> [What to produce]:
Counting only lines below that hold "agent", give the total alone.
----------------
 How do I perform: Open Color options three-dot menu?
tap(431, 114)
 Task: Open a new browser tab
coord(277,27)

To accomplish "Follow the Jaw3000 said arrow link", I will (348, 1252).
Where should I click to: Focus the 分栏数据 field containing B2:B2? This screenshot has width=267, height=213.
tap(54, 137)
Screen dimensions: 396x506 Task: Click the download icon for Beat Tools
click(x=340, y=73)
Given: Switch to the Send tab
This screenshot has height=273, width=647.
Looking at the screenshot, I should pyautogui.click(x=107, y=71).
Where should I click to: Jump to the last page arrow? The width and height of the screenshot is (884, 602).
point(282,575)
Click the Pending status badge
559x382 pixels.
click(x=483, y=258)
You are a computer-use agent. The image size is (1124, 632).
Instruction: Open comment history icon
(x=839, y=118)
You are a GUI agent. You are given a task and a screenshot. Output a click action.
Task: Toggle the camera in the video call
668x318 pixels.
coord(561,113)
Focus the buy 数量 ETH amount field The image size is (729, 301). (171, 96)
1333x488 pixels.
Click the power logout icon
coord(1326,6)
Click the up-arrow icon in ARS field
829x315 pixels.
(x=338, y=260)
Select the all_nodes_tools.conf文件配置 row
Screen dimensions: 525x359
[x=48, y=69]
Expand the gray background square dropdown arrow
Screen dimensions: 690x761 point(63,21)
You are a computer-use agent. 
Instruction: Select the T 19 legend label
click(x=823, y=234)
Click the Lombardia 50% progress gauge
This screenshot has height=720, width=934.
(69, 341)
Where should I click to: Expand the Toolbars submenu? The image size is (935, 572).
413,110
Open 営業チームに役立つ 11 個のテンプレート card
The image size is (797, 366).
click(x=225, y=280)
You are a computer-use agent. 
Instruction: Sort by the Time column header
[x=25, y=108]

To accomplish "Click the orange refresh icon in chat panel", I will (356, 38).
----------------
> [Answer to the exercise]:
4